Many naysayers have said lately that “dystopian fiction” is dead. Or even more incredulously, that it is past its prime. Let me tell you, neither of those is true.
How do I know this? A quick search of the Amazon Kindle store bestsellers top twenty list – these are the highest selling books in the entire store – shows one dystopian fiction novel and a fantasy novel with strong dystopian elements. Then there’s the popularity of other series where dystopian elements dominate – like Red Rising or Fourth Wing.
Dystopian isn’t dead. It’s just been repackaged.
Today’s dystopian reads are nothing like your dystopian books from high school. As much as I enjoyed 1984, Animal Farm, The Giver, or The Parable Of The Sower, today’s dystopian books have taken the best of other genres and woven that into the classic dystopian themes and settings from the classics.
Take the uber-popular Hunger Games series, for example. This series weaves in a coming of age story (a popular Young Adult Fiction plot device) with the action and adventure, bombs, and battles a reader of military sci-fi might expect, and the hopeful character brokenness and growth points from a women’s fiction novel.
Again, dystopian isn’t dead. It’s just been repackaged for a new generation of readers.
So, what’s coming for dystopian fiction?
While writing the Divided series, a young adult dystopian tale which puts America into a racially-divided future, I asked myself this same question.
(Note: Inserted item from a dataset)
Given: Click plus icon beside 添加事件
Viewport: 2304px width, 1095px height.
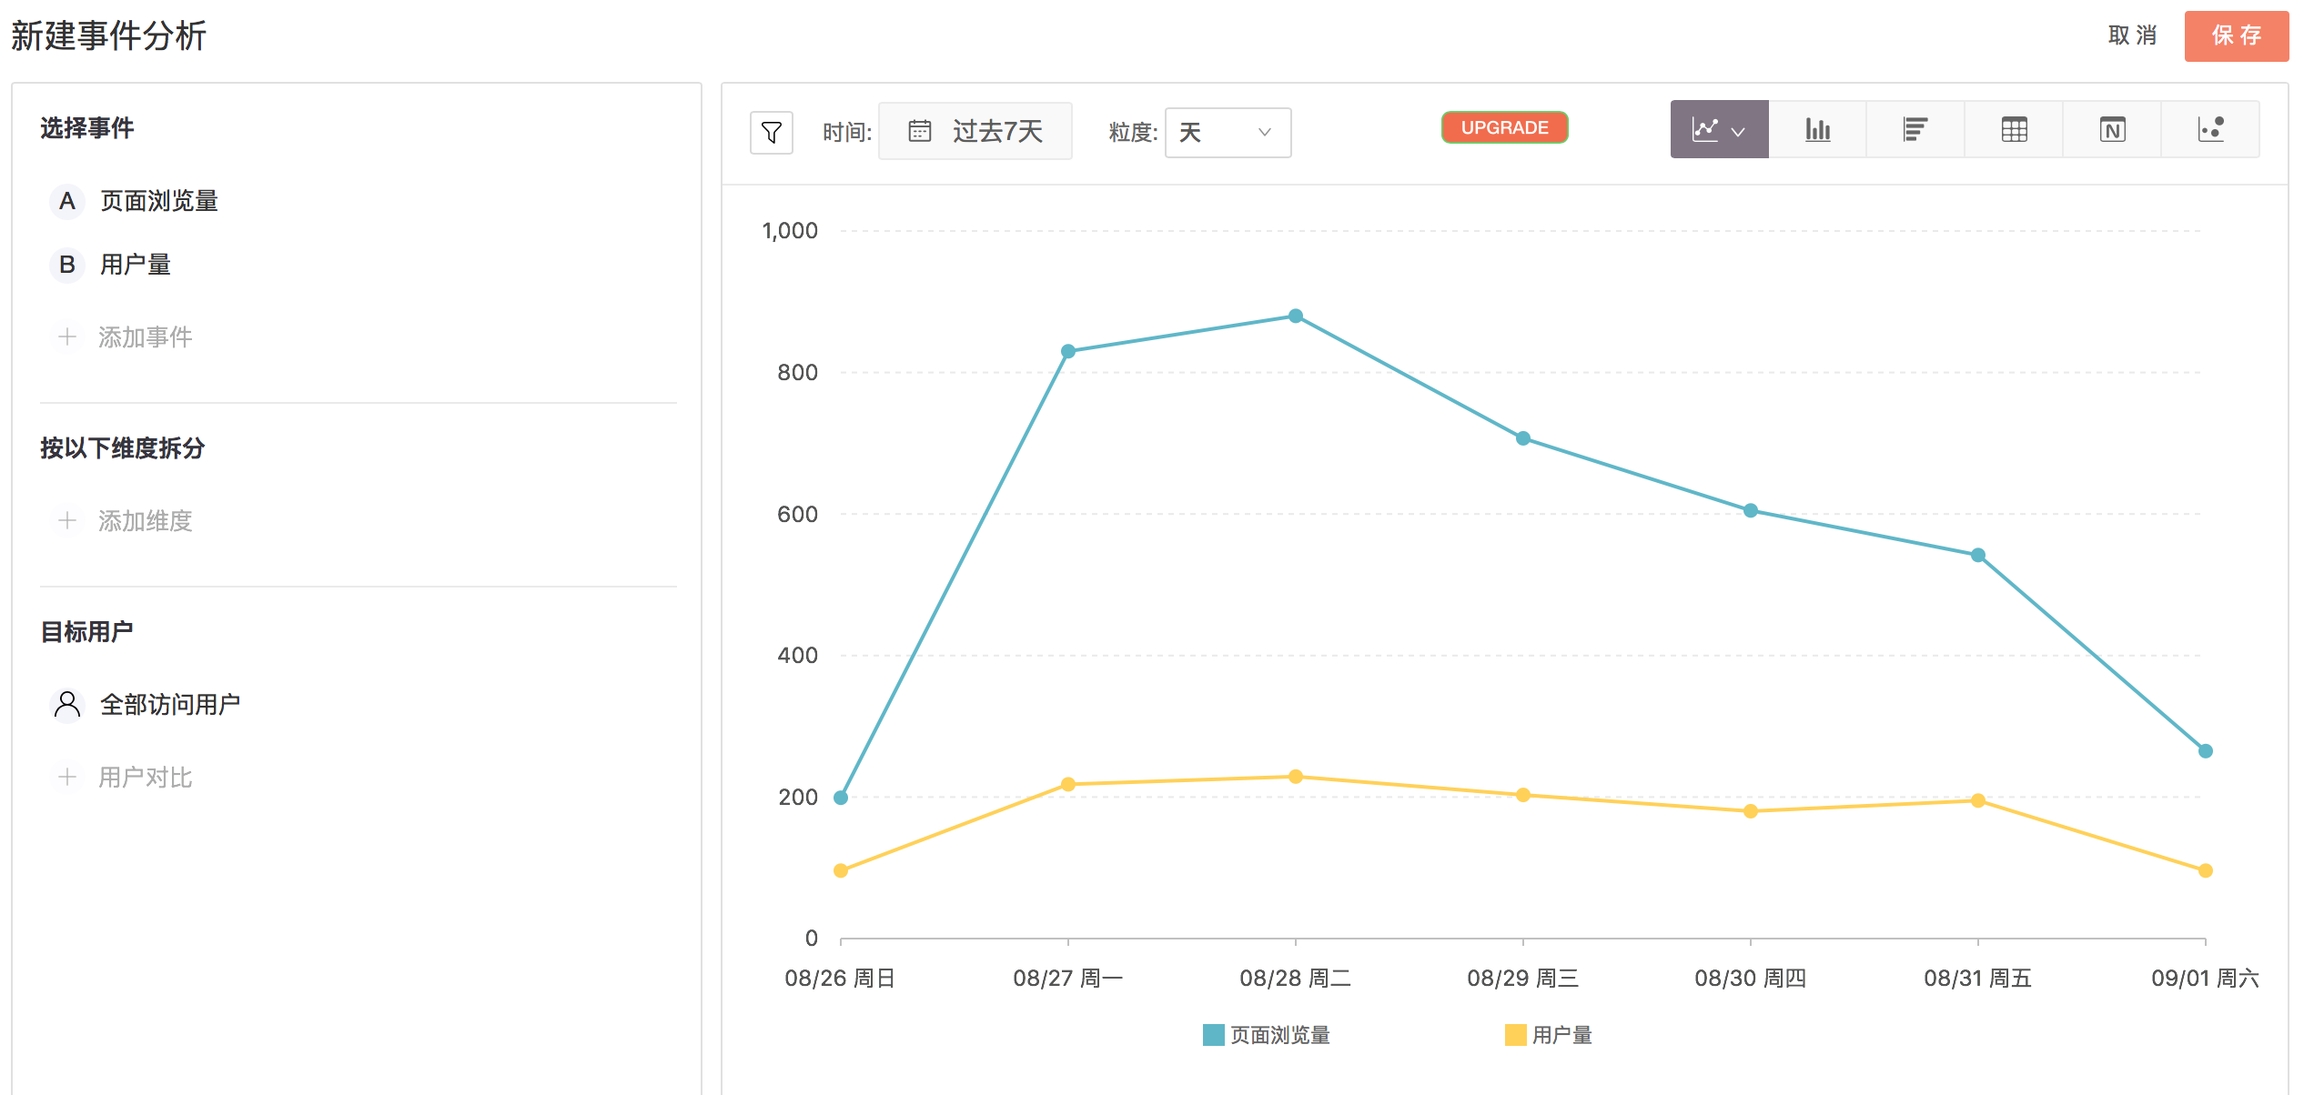Looking at the screenshot, I should click(67, 337).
I see modern day dystopian authors tackling issues at the edge of societal debate.
Issues like the use and ethics of AI — Murderbot series by Martha Wells, Klara and The Sun by Kazuo Ishiguro, or Emma Ellis’s Degrees of Freedom series.
Or the dangers of climate change on coastal cities — The Ministry For The Future by Kim Stanley Robinson, Claire Littlemore’s Flow Series, or The Thaw Chronicles by Tamar Sloan and Heidi Catherine.
And the effect of racism and division on our society — War Girls by Tochi Onyebuchi, KA Riley’s The Resistance Trilogy, and my own Divided series.
Second, I see authors exploring the boundaries of ethics and science, using dystopian elements to weave in a prophetic warning to modern-day readers.
Works like Pierce Brown’s Red Rising come to mind in this category. Not specifically classed as young adult dystopian, Red Rising and the rest of the series portray a society rife with division and corruption, mirroring the first century Roman Empire, but woven into a Martian setting and a science fiction story.
Lastly, I see authors setting another type of story – a mystery, a paranormal romance story, or a thriller – inside a dystopian future. An example of this would be the mystery wrapped within a mysterious dystopia whose details are never shared — Never Let Me Go by Kazuo Ishiguro. Or consider The Maze Runner, which is a closed-room mystery set in a dystopian future, at least until the cast finds a way out of the maze.
Dystopian fiction has evolved and changed, ending up in a place distant enough from the classics of high school reading lists to give us a break from the unrelenting negativity and terror of dystopian futures, while still maintaining the defining characteristics of the genre. And for that reason, dystopian fiction will always be in demand, even when life resembles a dystopia.
After all, don’t we want to see if we’ll survive what the future has in store for us?